Before that, China Unicom (Hong Kong) Ltd, launched its first mobile IM product, Woyou, in August, while China Telecom Corp Ltd, brought out its mobile IM tool, Yiliao, in October. Both the products support voice messaging and are open to all Chinese mobile users. They can be downloaded from app stores and cost nothing other than Internet access to use, unlike standard short-messaging systems.
"Telecom carriers are acting defensively to protect their interests after similar services introduced by Internet companies affected operators' text message and multimedia message businesses," said Sun Xiaofei, an analyst with Samsung Economic Research Institute Beijing Representative Office. Sending an audio message by phone incurs a delay of just a few seconds.

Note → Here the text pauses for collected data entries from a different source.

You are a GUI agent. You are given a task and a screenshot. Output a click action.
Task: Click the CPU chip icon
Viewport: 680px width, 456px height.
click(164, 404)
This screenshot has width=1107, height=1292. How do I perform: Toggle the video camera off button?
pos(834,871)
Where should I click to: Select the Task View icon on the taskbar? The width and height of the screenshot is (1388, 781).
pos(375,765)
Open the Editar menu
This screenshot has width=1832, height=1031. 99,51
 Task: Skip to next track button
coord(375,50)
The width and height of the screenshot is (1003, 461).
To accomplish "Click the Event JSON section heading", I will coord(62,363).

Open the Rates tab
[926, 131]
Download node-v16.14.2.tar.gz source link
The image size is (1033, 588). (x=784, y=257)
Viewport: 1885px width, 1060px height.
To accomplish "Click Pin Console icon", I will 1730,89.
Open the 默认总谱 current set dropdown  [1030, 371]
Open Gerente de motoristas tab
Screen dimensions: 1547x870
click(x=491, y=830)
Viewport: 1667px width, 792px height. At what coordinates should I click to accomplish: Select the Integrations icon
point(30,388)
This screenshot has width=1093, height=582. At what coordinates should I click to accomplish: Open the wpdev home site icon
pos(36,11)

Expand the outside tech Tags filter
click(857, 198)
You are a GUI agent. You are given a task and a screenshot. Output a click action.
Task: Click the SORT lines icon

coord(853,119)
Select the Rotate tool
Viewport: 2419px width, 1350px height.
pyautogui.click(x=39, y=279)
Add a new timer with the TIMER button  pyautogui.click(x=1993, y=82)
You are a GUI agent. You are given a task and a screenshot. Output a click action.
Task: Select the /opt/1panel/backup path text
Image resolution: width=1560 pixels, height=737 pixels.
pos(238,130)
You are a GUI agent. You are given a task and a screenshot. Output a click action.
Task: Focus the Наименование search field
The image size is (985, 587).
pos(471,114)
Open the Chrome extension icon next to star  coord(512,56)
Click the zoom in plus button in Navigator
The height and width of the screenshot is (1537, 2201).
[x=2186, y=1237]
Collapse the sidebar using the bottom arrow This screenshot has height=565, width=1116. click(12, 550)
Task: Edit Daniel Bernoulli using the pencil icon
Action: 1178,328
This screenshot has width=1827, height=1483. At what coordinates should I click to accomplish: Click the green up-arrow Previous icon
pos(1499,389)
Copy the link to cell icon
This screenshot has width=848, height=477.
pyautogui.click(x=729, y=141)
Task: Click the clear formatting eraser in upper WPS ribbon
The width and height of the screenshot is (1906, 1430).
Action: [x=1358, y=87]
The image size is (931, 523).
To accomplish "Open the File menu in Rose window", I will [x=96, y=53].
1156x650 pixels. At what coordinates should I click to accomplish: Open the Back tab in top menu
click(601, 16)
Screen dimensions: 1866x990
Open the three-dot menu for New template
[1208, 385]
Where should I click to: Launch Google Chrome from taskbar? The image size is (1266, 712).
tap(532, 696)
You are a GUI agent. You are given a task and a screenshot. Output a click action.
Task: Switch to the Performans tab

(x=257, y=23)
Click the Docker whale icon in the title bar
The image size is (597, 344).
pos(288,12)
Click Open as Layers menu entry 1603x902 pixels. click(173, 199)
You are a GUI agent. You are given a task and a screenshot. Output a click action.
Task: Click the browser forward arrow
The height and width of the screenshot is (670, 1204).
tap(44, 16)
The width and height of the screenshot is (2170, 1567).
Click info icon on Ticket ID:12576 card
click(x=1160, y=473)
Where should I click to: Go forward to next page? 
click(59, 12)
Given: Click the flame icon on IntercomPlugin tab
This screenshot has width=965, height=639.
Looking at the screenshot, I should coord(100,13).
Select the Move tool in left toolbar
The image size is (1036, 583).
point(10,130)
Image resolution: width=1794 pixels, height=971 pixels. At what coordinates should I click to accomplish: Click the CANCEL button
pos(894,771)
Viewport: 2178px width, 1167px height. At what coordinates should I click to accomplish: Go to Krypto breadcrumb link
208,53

The war began around one year ago when Xiaomi Technology Co Ltd, a mobile phone maker set up by Chinese Internet guru Lei Jun, offered Miliao in China. Miliao enables people to have a near real-time conversation on smartphones similar to Kik messenger in Canada.
Tencent, China's biggest Internet company by sales, quickly followed and launched its own voice mobile IM product, Weixin. Others that have joined the race include social networking company Kaixin001's Feidou, and Shanda Interactive's Youni.
"The text message business contributes more than 60 billion yuan ($9.38 billion) in revenue to operators every year. However, IM tools such as Miliao and Weixin connect people in real time and are charged by Internet data traffic. That diminishes the profits of the carriers' message businesses," Sun wrote in a research note.
Tencent said its Weixin service had already attracted 50 million users by the end of November, nearly a year after its release.
Jeff Xiong, Tencent's chief technology officer, said data services on mobile phones will inevitably become the mainstream as the third generation network develops.
"The short message service is likely to be replaced by data services - not only by Weixin, but also by more than 10 similar services currently available for users," he said.
The company has increased the number of employees on its Weixin team from about 10 to 80 within a year, and will intensify its investment in the service, hoping to make it a major application among Tencent's mobile Internet portfolio in two to three years, Xiong said. He added that the company doesn't exclude the possibility of making money from Weixin although the service doesn't have a clear way to generate revenues at present.
Among all instant messaging (IM) services on mobile phones, Tencent's QQ application had the most active users, accounting for 52.8 percent of the total, followed by Fetion's 30.5 percent in the third quarter, according to domestic research company Analysys International. The Kik-like services had a tiny share of the market, with Weixin getting 2.7 percent of all active users, ranking a distant fifth, and Miliao's 0.9 percent in sixth place.
However, the researcher said that this kind of service is likely to change the landscape of the IM market on mobile phones because, with their distinctive features, an increasingly large number of people have started to use them.
"Feiliao is a critical part of China Mobile's 'Fetion plus' converged communication platform," said Hang Guoqiang, the general manager of the data business operation center at China Mobile, speaking at the China Mobile Global Developer Summit held in Guangzhou in December. He pointed out Fetion has more than 500 million registered users and the whole platform will play a strategic role for China Mobile when it enters the mobile Internet era.